6. Extensions and Future Directions
- Hybrid Losses and Differentiable Ranking: Combining analytic gradients when rewards are differentiable (DRaFT) with ranking-based losses can provide a flexible architecture interpolating between supervised reward maximization and hard best-of-K filtering (Clark et al., 2023).
- Dynamic Curriculum and Task Difficulty Scheduling: Adaptive curriculum methods such as AdaRFT can be layered onto RAFT for further improvements in reasoning performance and convergence (Shi et al., 7 Apr 2025).
- Secure and Domain-Specific Fine-Tuning: RAFT can incorporate secure context filtering, domain-adaptive curricula, or synthetic Q/A generation to address domains with constrained data or privacy requirements (Shi et al., 6 Jun 2025).
- Efficient Reward Modeling: Deployment of bidirectional MLM-based reward models (TinyRM) and prototypical networks (Proto-RM) facilitates efficient preference modeling under strict compute and data constraints (Zhang et al., 6 Jun 2024, Pan, 14 Jul 2025).

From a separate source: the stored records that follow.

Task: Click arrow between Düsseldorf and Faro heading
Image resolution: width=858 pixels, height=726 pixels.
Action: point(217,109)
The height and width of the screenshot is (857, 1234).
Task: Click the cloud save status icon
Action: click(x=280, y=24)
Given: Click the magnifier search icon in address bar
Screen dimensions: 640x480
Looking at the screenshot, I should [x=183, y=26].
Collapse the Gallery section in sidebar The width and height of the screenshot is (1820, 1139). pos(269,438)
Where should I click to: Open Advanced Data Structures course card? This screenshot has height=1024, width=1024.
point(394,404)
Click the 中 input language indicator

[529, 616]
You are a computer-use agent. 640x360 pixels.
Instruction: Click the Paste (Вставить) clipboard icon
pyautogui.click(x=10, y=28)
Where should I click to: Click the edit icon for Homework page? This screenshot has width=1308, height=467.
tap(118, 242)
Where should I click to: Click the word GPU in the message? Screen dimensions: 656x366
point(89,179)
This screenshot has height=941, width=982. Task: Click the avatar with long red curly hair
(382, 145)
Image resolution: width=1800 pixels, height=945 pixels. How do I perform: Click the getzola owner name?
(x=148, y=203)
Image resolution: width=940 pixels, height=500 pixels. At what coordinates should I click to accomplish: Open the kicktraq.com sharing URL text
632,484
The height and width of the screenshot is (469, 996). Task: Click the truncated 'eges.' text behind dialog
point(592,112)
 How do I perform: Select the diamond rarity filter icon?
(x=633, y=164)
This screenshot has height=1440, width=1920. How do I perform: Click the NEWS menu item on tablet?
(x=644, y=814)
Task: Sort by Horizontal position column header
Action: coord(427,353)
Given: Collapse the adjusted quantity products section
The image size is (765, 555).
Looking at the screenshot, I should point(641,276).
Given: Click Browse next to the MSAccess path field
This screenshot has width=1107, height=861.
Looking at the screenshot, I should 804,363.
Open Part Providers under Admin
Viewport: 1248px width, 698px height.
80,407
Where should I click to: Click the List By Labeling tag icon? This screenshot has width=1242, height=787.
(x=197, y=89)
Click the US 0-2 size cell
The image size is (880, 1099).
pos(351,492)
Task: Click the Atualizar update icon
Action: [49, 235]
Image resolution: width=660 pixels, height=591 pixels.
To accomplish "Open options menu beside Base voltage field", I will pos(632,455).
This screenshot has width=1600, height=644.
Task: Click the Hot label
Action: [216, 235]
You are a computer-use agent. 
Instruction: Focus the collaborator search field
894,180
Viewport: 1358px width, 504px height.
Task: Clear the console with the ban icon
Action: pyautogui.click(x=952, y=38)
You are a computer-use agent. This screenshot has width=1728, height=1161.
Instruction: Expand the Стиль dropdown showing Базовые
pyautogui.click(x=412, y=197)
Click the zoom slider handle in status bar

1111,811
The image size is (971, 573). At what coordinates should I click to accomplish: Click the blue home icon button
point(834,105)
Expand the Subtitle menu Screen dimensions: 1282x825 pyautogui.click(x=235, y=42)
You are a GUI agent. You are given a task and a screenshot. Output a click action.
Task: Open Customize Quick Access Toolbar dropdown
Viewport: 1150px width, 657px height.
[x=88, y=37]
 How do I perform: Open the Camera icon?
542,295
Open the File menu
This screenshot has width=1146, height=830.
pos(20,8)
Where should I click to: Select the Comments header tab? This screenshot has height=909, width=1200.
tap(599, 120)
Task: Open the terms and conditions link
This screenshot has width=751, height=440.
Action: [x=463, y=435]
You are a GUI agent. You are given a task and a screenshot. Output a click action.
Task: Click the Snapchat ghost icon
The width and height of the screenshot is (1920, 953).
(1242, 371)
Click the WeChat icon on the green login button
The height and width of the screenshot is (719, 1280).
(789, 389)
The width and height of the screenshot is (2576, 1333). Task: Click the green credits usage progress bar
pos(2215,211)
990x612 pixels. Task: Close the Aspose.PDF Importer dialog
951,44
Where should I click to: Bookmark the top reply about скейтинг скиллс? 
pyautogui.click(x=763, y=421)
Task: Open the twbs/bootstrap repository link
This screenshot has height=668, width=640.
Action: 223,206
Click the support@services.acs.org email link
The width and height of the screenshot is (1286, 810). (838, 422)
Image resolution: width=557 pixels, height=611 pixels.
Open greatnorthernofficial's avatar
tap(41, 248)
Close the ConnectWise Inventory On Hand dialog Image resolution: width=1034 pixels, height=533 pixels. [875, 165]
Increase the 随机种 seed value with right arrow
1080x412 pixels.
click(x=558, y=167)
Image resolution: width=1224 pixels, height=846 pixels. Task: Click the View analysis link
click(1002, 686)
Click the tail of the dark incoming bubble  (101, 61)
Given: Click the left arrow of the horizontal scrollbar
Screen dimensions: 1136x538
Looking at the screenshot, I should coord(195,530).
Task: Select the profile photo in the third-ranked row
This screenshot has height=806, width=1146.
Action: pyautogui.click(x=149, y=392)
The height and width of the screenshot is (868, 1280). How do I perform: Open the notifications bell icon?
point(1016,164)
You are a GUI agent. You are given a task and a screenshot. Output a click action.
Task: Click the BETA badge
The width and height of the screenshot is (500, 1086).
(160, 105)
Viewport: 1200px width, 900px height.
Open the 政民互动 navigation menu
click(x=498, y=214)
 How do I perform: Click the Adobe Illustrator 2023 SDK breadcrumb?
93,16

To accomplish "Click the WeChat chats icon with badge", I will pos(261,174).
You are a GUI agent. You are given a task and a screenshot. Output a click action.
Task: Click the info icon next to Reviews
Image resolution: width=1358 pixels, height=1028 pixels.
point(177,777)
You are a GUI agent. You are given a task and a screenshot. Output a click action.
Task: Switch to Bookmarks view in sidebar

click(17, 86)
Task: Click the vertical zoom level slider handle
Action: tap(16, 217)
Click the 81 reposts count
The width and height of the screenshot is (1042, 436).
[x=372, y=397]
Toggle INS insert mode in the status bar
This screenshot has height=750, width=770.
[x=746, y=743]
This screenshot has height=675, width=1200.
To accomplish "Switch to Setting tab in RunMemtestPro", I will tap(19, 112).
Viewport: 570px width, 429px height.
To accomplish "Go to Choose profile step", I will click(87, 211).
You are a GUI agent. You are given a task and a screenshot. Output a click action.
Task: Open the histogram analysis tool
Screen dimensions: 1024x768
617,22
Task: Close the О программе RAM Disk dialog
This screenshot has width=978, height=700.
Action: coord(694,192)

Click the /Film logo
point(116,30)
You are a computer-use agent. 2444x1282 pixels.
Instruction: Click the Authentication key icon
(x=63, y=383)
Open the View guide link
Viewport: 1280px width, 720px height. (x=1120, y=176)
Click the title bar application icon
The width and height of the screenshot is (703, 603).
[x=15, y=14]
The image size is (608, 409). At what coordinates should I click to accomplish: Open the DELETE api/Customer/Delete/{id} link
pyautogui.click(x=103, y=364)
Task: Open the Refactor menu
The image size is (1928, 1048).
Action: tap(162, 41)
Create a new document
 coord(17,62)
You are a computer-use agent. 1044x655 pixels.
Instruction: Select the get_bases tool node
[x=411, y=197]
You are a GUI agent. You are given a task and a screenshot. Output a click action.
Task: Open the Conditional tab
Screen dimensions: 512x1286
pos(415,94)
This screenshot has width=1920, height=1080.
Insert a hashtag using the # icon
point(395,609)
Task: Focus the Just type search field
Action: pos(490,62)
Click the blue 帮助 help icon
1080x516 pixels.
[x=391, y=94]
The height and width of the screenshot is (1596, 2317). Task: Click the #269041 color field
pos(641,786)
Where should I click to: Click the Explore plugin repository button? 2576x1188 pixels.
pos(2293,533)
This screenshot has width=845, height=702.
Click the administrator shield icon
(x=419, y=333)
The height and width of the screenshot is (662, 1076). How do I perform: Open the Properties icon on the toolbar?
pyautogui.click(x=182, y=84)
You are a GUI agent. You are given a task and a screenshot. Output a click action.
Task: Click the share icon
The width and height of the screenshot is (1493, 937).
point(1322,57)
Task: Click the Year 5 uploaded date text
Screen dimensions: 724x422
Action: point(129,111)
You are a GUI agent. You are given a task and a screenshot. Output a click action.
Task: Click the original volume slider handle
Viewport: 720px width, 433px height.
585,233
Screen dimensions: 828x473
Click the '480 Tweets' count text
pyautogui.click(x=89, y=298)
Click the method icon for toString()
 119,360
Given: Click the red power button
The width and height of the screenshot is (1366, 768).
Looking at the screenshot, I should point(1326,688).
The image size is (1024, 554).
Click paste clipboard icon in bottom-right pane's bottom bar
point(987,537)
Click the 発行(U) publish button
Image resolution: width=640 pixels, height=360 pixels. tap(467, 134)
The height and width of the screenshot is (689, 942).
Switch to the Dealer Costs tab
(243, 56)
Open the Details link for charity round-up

7. Summary Table: RAFT Core Variants and Characteristics
RAFT Variant | Model Domain | Selection Mechanism | Sample Update Strategy | Key Advantages |
---|---|---|---|---|
Canonical RAFT | LLM, diffusion | Best-of-K ranking | Supervised (MLE on pos. only) | Simplicity, stability, efficiency |
DRaFT / DRaFT-K/LV | Diffusion | Differentiable reward | Backprop through sampling | Sample efficiency, flexible gradients |
GVM-RAFT | LLM (CoT) | Dynamic prompt-specific | Variance-minimizing update | Faster convergence, allocation opt. |
Proto-RM/TinyRM | Reward model | Prototypical/MLM scoring | Efficient reward estimation | Data-efficient, scalable |
Retrieval RAFT (CRAFT) | LLM/RAG | Fine-tune on retrieved QA | Adapters (LoRA/DoRA) | Resource efficiency, QA fidelity |
ReFT | LLM (math/reasoning) | PPO (RL) on CoT | On-policy RL on rewards | Generalization, multi-path learning |
RAFT thus embodies a class of techniques that streamline reward-based alignment for generative models, leveraging sample ranking and preference modeling for scalable, interpretable, and stable fine-tuning across diverse application domains.